The "true elites" have constructed a social and economic system that syphons
off the majority of wealth. The "wannabe elites" at the top of the remaining
pile are actually complicit servants of the elite (who cares if it is 9%, 11%
or whatever). These wannabes enjoy their privileges but realize their position
is precarious. Their anxiety at losing this position makes them more eager
servants to the elites and they become highly protective of their own
positions. Maintaining wannabe elite status is more important than effecting
societal change and it consumes all of their available resources and time.
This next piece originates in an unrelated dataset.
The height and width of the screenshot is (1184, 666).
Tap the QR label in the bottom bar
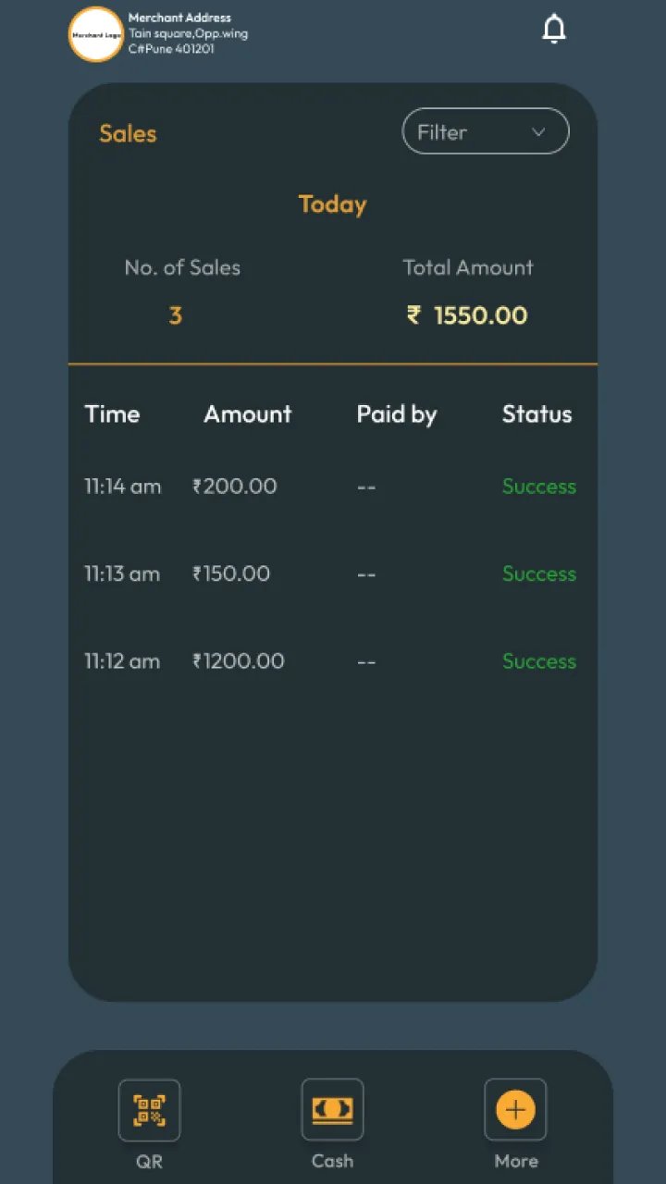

The people at the bottom of the system are always upset and spend most of
their time fighting amongst themselves and scheming on how to get into the
privileged wannabe group. They spend all of their resources and time just
trying to survive. There is a constant threat that if this rabble becomes
angry enough then they will violently revolt. The elites like to remind the
wannabes that when the pitchforks come out then it will be for the wannabes,
those soft/weak knowledge workers who are unable to fly to their second home
in Europe. So, it is really in the wannabes best interest to quell the
dissent.

In this narrative, the alliance between the insanely rich and the dirt poor
makes sense. The real elites let the educated wannabes know they have their
finger on the button. They do so in subtle think pieces in the kind of
magazines the rabble won't read. Don't forget, your comfortable lifestyle is
predicated on serving the elites. If individually you rebel then you will lose
your privileges. If en-masse you rebel then there will be a violent revolt
directed at you. Good luck finding a way out of all of this is what the author
leaves us with.

The wannabes are the dupes in a con-game. We think we are in on the con and
yet we also realize that if things go bad then we'll be the ones left holding
the bag. We're being taught to accept an inherit complicity as a means to
convince us to keep going along with it. You already knew everything there was
to know before you read this article.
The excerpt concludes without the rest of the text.